- [Data for analysis]:
◇ ◇ ◇ ◇ ◇

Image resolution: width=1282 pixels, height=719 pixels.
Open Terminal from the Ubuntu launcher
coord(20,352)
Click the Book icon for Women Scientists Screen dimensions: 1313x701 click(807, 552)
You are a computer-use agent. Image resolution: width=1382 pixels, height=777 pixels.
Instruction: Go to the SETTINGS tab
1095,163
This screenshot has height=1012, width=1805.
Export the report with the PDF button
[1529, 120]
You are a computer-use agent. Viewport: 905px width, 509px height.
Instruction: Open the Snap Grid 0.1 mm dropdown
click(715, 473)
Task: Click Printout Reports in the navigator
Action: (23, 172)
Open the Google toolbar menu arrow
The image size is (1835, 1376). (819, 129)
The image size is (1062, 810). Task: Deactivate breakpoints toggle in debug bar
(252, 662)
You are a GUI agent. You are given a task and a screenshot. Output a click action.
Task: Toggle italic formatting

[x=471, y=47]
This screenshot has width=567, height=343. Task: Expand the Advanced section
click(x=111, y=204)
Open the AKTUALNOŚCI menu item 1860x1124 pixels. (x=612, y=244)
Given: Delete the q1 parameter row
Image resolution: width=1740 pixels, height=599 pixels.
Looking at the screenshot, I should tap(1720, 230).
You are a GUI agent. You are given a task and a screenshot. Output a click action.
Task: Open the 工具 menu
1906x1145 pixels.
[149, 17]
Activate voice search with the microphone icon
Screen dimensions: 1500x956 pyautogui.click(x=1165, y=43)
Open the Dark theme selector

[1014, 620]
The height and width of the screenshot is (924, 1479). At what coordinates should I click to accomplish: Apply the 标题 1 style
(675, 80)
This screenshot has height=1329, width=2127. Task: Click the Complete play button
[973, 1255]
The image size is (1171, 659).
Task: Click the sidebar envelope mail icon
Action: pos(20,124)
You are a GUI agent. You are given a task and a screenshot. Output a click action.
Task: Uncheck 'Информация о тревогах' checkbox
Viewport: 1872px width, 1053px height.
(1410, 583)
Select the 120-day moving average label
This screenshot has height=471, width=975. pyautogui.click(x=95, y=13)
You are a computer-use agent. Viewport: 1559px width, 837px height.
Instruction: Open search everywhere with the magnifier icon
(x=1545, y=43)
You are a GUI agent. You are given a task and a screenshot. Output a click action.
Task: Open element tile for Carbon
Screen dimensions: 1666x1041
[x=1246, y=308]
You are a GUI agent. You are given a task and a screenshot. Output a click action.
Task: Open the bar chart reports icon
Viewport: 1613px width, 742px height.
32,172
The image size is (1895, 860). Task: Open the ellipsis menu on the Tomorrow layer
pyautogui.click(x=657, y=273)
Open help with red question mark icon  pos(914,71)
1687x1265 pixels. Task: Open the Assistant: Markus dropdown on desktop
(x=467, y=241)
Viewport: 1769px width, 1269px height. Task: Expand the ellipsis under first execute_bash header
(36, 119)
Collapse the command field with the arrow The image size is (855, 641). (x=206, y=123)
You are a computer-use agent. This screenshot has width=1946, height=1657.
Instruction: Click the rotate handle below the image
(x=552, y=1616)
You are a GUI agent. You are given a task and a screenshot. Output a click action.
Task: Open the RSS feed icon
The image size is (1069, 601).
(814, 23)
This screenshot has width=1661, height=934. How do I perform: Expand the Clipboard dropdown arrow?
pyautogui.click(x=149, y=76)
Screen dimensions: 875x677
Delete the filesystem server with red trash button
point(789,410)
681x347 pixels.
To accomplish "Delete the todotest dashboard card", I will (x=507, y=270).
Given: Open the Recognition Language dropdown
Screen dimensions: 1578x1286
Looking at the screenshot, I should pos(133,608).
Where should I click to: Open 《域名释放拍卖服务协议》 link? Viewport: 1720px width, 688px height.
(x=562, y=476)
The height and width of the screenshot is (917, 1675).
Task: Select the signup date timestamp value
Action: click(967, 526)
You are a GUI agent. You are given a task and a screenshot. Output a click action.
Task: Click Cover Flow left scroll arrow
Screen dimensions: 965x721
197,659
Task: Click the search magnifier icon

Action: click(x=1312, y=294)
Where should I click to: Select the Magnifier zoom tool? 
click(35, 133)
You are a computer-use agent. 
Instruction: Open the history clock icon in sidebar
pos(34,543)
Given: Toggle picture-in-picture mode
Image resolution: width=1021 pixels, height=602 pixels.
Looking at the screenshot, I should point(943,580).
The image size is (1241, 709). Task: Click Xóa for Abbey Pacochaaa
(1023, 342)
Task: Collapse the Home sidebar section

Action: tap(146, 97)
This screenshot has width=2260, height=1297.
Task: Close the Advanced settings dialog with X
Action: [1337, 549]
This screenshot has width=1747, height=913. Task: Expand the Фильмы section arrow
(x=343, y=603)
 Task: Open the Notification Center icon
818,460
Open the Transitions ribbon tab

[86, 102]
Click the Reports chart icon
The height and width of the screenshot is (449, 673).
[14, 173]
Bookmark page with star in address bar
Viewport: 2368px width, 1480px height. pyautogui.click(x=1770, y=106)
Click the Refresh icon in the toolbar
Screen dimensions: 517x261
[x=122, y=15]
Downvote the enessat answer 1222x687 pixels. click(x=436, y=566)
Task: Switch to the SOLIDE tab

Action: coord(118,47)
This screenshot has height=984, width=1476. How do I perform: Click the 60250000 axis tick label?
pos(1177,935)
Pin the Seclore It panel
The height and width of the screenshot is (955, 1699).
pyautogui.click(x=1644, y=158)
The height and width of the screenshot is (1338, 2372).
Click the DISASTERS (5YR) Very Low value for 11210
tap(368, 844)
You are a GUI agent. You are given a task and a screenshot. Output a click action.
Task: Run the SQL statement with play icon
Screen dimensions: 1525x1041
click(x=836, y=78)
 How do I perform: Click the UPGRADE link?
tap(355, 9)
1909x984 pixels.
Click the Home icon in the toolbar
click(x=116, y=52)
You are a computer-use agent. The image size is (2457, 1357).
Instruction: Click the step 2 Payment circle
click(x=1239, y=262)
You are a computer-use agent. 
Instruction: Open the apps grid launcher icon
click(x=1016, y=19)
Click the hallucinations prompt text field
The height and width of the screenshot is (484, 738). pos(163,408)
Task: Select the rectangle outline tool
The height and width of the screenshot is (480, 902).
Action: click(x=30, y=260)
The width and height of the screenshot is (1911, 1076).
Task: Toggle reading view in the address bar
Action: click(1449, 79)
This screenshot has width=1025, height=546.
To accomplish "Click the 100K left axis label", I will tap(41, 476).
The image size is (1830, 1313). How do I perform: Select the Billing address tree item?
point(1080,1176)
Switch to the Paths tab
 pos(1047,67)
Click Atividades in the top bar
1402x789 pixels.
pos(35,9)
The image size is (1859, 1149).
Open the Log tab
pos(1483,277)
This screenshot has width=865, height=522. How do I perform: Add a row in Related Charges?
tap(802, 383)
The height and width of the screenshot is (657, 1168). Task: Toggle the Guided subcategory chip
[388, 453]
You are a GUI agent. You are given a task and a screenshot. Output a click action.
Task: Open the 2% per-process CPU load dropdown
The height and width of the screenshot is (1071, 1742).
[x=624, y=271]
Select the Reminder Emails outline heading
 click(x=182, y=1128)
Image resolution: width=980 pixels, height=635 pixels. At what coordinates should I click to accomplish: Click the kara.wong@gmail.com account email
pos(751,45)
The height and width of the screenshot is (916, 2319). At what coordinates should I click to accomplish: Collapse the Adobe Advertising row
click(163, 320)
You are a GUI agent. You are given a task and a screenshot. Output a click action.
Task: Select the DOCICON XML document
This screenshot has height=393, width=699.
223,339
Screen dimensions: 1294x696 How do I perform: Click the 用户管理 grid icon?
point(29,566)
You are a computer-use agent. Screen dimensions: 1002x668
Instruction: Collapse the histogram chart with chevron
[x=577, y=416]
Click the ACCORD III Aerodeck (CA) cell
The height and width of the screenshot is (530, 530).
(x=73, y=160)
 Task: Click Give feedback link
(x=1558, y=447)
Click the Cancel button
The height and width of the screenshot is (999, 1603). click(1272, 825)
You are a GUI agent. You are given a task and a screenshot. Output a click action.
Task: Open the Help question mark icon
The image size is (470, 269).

◇ ◇ ◇ ◇ ◇

- [Your instructions]: Each line of the entries that contains the word "question" should be listed.

- [Answer to this exercise]:
Open help with red question mark icon  pos(914,71)
Task: Open the Help question mark icon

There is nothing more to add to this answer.